Dans dernier rapport sur le commerce intra-africain African Trade report 2018, la banque africaine d’import-export (Afreximbank), a en effet relevé les risques auxquels devront faire face les pays africains et les pays adhérents en particulier. Selon les experts de la Banque, la mise en œuvre du projet même pourrait s’avérer complexe. Cela, compte tenu du nombre, de la diversité et des étapes développement économique des États membres. Des coûts d’ajustement importants pour certains pays membres sont également à prévoir, selon le rapport, y compris des ajustements budgétaires.

« La mise en œuvre effective de l’Afcfta exigera des investissements dans des infrastructures facilitant le commerce pour garantir que les avantages de l’accès au marché soient pleinement réalisés; la mise en œuvre du Plan d’Action de l’UA pour le Développement Industriel Accéléré de l’Afrique (Aida); des investissements importants dans l’information commerciale, en particulier l’Observatoire du commerce de l’Ua et le portail d’information commerciale d’Afreximbank, la mise en œuvre effective du Programme de développement des infrastructures en Afrique (Pida) et la disponibilité de financements commerciaux appropriés et d’installations à risque susceptibles de faciliter le commerce. », livre le rapport.

Toutefois, relève le document, la réussite du projet pour lequel le Bénin, le Botswana, le Burundi, l’Érythrée, la Guinée-Bissau, le Lesotho, la Namibie, le Nigeria, la Sierra Leone, l’Afrique du Sud et la Zambie n’ont pas donné leur accord sera d’un grand intérêt pour la l’intégration, le développement du commerce et le développement du continent. En effet, souligne le document, la création de cette zone de libre-échange est un pas important vers la rationalisation des arrangements commerciaux régionaux de l’Afrique.

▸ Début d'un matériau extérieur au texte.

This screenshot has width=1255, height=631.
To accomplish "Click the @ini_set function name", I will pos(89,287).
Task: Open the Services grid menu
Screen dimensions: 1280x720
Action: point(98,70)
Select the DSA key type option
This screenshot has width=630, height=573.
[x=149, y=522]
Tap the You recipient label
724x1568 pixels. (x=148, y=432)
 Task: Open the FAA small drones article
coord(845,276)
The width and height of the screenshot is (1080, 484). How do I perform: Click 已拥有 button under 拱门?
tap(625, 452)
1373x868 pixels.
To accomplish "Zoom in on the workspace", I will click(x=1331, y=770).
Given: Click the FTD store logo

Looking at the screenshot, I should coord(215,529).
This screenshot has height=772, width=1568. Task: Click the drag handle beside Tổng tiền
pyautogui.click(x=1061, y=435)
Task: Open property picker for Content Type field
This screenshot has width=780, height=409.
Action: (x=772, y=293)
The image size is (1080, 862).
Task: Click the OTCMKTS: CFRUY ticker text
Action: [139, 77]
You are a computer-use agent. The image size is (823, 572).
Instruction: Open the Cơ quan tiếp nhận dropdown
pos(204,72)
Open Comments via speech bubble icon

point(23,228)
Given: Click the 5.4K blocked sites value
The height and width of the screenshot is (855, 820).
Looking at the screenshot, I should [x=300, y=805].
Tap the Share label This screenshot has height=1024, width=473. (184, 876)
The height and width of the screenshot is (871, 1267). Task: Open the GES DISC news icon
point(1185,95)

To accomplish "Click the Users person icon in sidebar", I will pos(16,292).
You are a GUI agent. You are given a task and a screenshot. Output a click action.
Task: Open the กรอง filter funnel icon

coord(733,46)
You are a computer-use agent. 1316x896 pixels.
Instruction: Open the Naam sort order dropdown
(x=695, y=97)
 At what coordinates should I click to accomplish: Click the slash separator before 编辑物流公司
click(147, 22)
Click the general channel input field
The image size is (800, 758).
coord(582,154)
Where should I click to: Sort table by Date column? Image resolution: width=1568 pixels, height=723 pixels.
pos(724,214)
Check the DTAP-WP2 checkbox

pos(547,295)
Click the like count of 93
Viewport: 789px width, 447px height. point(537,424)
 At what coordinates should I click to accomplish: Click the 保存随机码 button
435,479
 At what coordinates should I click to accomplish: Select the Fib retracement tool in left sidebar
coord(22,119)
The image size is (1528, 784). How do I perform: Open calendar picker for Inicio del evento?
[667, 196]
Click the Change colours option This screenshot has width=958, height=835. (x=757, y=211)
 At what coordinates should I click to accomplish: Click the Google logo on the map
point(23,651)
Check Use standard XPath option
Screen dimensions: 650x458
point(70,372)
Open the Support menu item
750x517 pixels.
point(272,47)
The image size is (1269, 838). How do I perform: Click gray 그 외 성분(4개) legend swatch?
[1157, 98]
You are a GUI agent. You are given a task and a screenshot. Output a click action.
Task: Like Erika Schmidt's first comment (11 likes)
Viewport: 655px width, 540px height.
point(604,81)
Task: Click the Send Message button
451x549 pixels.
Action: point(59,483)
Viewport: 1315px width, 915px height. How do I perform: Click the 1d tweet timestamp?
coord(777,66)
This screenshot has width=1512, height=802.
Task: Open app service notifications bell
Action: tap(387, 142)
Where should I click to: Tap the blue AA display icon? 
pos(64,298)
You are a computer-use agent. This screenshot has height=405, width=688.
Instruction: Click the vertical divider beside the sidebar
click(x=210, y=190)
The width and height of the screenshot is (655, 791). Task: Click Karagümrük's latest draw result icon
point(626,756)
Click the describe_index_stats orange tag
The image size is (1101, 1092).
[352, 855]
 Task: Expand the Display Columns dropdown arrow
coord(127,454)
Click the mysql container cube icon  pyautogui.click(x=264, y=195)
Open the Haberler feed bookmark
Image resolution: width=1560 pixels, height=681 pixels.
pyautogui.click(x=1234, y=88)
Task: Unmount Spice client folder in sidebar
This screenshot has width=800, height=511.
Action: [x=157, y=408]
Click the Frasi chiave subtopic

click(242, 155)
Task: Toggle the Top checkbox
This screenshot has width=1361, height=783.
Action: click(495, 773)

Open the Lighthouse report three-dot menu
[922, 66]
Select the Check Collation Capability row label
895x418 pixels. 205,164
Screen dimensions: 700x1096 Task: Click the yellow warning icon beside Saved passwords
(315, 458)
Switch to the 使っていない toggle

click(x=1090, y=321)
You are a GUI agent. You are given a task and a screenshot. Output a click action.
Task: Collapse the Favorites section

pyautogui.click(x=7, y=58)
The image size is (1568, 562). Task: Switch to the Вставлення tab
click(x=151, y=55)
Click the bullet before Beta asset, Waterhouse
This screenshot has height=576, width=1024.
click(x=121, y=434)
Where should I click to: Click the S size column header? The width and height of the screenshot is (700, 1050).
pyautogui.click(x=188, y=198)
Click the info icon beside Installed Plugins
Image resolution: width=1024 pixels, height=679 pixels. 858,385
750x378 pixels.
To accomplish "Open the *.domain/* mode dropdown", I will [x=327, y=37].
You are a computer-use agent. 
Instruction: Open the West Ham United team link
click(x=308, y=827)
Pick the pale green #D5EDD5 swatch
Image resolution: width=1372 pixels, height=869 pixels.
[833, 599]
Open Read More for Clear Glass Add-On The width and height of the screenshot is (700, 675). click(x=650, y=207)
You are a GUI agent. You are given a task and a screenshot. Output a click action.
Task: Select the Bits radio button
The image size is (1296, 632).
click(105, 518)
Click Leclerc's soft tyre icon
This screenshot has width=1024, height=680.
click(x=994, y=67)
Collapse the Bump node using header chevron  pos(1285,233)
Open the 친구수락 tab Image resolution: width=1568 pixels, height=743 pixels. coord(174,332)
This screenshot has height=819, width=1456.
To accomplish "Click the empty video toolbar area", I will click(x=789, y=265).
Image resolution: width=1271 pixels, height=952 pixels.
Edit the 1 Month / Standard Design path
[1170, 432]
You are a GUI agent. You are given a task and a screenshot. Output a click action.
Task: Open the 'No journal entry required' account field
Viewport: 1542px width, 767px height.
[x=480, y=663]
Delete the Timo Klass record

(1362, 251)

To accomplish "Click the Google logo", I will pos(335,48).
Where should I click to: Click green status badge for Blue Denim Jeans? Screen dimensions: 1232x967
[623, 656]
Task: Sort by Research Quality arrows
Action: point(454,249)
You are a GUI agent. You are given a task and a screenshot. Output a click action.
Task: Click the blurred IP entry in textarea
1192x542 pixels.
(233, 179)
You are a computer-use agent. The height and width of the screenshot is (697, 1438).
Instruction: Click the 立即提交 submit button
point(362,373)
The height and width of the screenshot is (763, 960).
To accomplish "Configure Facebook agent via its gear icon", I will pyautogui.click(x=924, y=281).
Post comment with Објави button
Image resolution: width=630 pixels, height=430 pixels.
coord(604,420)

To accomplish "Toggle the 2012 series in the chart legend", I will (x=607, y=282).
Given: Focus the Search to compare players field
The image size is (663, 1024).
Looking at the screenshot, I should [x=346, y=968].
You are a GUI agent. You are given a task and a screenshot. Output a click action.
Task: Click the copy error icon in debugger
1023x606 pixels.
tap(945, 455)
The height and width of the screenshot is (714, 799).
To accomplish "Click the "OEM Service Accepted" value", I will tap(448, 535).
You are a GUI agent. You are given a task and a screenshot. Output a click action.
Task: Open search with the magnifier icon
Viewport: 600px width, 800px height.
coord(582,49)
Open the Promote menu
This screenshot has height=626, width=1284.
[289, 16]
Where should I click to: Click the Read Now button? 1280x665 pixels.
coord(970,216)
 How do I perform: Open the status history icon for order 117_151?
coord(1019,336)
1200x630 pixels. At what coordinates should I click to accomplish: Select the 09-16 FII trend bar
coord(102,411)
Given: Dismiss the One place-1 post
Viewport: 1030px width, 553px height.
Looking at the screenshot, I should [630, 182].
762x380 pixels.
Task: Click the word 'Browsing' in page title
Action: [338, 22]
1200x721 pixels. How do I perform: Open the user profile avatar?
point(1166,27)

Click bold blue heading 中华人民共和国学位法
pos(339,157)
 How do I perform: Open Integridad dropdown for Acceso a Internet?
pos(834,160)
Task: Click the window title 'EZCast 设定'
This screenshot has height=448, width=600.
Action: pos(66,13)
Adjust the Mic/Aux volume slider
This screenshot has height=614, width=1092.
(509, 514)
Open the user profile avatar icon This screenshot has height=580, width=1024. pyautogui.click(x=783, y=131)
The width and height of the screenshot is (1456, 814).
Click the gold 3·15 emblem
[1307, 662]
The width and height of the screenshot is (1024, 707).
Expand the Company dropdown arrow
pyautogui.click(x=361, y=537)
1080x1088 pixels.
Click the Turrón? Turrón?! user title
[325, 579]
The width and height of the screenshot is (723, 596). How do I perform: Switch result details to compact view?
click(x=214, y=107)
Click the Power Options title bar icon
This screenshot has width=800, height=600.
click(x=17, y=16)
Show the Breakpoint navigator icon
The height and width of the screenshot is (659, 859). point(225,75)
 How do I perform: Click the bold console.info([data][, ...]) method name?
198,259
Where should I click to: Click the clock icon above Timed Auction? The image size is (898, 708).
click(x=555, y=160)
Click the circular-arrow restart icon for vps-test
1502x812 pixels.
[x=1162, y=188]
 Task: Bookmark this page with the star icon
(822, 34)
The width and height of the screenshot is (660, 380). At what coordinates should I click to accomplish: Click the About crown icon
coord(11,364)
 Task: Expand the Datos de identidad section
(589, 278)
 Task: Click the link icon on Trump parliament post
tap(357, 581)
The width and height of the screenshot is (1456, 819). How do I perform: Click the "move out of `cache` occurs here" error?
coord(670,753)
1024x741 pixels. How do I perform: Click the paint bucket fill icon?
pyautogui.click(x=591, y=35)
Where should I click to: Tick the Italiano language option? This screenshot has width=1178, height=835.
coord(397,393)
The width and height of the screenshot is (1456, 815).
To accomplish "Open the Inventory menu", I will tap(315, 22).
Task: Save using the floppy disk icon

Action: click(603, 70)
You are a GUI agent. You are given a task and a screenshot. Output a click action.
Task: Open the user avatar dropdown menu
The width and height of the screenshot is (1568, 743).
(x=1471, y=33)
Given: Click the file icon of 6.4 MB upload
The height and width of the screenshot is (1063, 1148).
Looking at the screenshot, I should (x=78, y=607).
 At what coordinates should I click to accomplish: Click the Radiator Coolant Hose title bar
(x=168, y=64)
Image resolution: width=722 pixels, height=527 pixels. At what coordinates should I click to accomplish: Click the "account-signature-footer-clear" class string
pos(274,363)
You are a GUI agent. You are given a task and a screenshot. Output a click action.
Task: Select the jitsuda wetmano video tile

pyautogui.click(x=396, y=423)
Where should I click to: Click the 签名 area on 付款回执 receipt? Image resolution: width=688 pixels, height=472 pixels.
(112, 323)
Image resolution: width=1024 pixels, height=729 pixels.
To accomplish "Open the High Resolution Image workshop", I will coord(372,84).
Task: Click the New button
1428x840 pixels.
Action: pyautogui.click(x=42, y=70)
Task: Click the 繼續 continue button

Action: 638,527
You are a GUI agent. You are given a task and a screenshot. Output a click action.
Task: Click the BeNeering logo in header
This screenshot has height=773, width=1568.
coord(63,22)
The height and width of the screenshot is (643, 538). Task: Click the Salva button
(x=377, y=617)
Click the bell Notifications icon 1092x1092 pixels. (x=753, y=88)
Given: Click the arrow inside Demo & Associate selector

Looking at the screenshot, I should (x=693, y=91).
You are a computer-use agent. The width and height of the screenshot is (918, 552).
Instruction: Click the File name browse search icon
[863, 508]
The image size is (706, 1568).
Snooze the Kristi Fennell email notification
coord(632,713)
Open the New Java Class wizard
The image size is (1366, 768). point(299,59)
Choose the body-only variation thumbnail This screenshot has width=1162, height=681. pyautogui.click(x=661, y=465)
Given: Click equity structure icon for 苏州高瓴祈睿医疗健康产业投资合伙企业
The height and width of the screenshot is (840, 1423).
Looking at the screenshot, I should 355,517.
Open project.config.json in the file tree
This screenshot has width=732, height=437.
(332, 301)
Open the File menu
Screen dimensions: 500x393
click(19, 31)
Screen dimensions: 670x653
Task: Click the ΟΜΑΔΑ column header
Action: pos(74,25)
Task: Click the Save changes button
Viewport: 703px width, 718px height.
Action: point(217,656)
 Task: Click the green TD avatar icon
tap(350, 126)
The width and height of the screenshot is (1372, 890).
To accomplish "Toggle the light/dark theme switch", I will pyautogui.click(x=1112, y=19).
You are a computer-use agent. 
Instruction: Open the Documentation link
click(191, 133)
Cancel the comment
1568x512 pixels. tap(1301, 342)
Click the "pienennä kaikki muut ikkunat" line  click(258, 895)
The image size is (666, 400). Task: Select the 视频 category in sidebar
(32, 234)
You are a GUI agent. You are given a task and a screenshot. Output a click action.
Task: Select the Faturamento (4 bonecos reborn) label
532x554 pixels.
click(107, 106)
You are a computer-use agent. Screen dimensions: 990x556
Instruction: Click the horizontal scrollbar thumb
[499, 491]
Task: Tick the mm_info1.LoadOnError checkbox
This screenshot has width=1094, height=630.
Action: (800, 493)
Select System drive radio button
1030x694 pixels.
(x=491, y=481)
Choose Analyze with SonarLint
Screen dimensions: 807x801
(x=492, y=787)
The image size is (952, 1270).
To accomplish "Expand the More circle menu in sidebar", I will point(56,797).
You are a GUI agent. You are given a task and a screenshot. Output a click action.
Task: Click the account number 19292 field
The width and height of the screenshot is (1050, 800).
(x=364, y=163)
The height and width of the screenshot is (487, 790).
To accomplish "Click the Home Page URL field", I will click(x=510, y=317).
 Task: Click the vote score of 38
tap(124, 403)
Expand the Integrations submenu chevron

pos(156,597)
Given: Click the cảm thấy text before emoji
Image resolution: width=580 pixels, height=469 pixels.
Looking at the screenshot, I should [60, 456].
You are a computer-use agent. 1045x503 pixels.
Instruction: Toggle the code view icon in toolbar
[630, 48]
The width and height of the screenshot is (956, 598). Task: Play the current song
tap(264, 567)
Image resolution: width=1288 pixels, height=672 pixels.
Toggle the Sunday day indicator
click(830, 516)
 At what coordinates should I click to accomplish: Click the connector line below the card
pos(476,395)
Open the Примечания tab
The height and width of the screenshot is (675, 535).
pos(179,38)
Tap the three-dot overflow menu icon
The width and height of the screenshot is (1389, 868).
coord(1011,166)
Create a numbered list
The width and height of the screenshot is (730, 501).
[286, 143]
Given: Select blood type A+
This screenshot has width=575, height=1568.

Elle permettra à en croire les experts d’Afreximbank un accroissement considérable de la production industrielle tout en accélérant la diversification des sources de croissance. Cela, en plus de son fort impact sur l’intégration régionale. « Selon les estimations et les simulations préliminaires, le commerce intra-africain augmenterait de 52,3% d’ici à 2022, et plus de deux fois dans la première décennie de mise en œuvre si la mise en œuvre de l’Accord est accompagnée de mesures de facilitation des échanges solide », suggère notre source. Regroupant 44 sur les 55 pays prévus, il devrait permettre de bénéficier d’une population totale de plus de 1,2 milliard de personnes et un produit intérieur brut (Pib) combiné supérieur à 2,5 billions de dollars américains.